Mr. Luce on The State of the Union 2015, a comment by Political Skeptic

Mr. Luce does his best to appeal to the Republican readers of The Financial Times by producing as boring and cliche ridden a commentary on the State of the Union address, as the speech by the president. See this rhetorical clinker as indicative:
‘The state of the union is improving and Mr Obama’s Kumbaya days are over.’
I read the print version of the State of the Union posted by CNN, as I’ve grown weary of the ennui inducing live version. From the sub-headline of the Luce essay that includes the descriptor ‘strutting’ to the concluding notion of ‘another Clinton presidency’: this column reflects shopworn Washington insider cynicism seamlessly blended with self-evident Neo-Liberal mendacity. Clinton, who proved his own Neo-Liberal credentials by ending Glass-Steagall, the harbinger of the 2008 economic collapse, and Federal Welfare:

In fact, the financial crisis might not have happened at all but for the 1999 repeal of the Glass-Steagall law that separated commercial and investment banking for seven decades.

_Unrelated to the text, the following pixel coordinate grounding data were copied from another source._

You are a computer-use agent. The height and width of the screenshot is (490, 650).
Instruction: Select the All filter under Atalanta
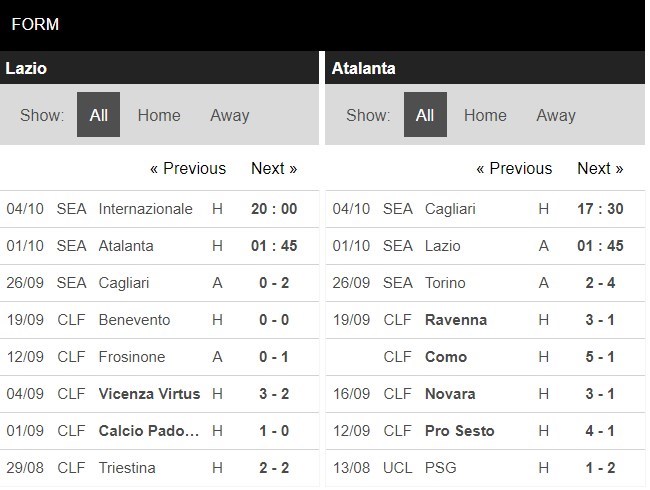424,115
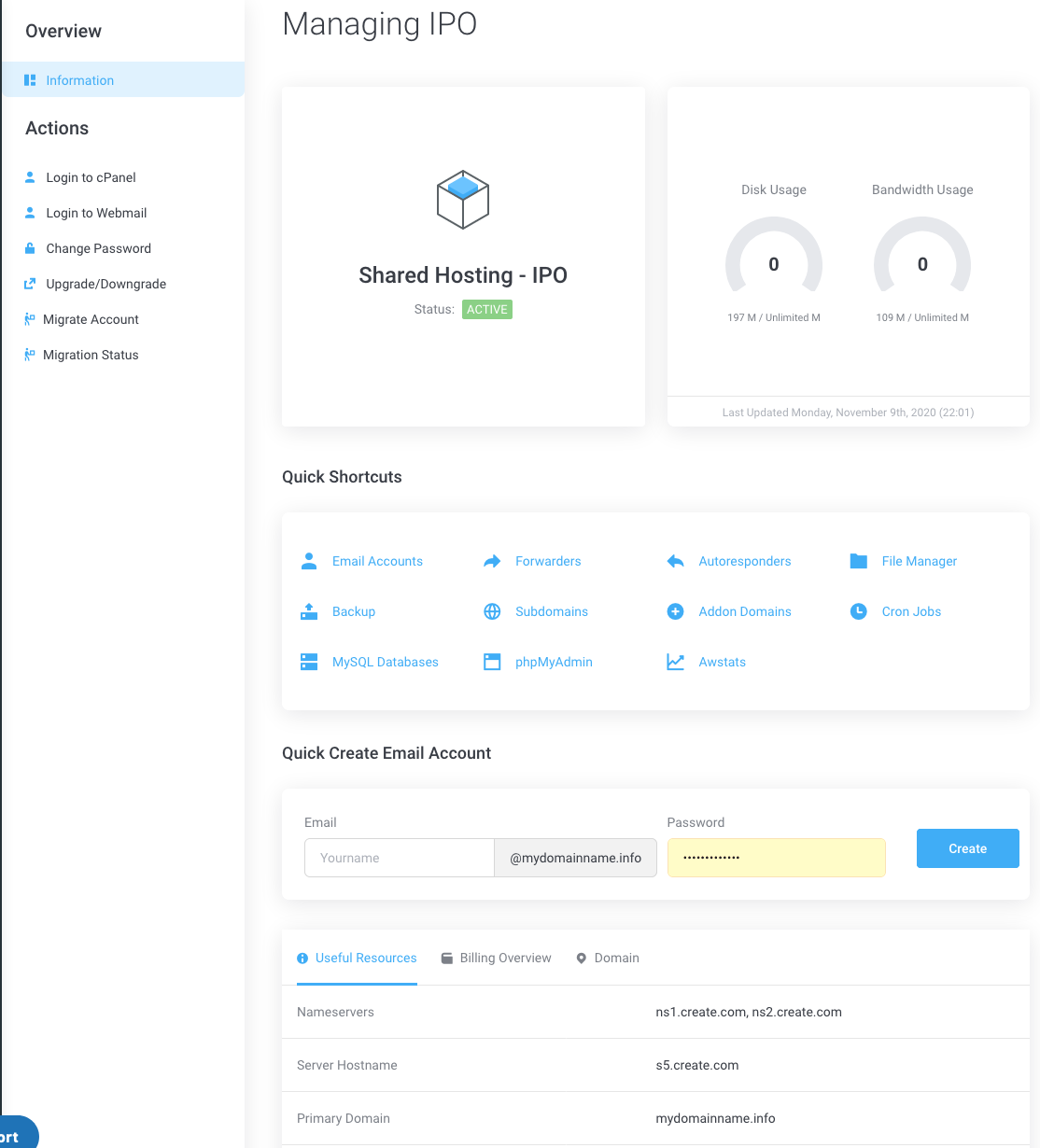Click the Backup upload icon
1040x1148 pixels.
(x=309, y=611)
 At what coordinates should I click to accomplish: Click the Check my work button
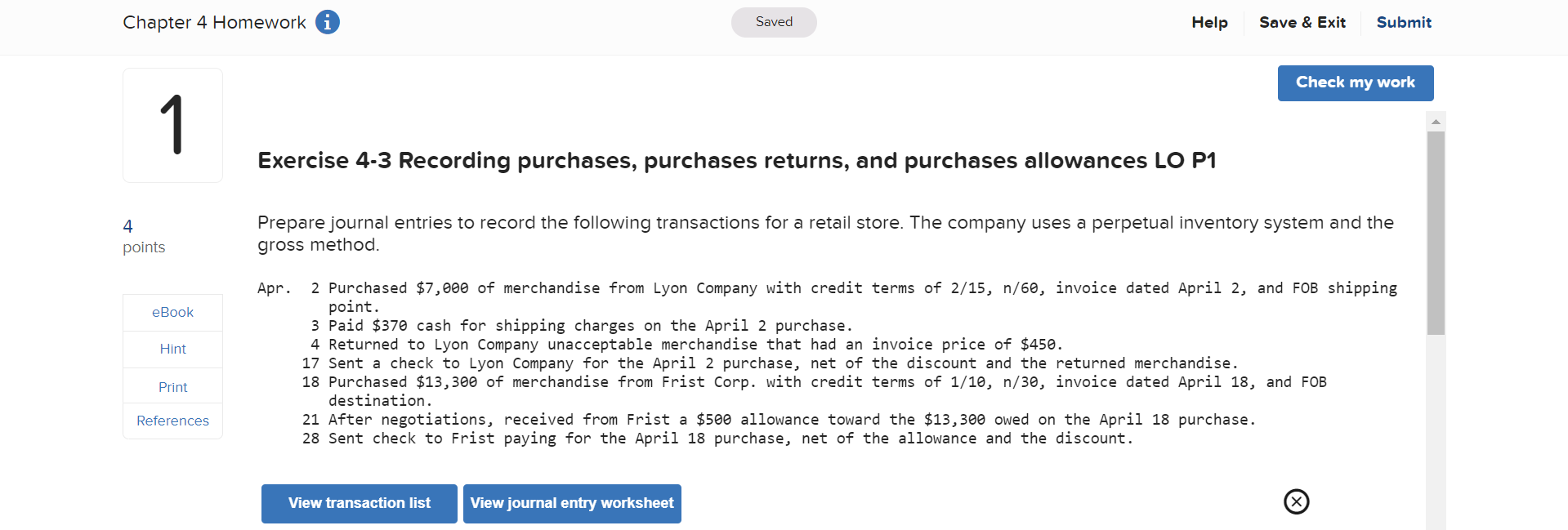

If there is any hope of avoiding another meltdown, it’s critical to understand why Glass-Steagall repeal helped to cause the crisis. Without a return to something like Glass-Steagall, another greater catastrophe is just a matter of time.

Today, we are ending welfare as we know it,” Clinton said at a White House ceremony, where he was flanked by three former welfare recipients. “But I hope this day will be remembered not for what it ended, but for what it began.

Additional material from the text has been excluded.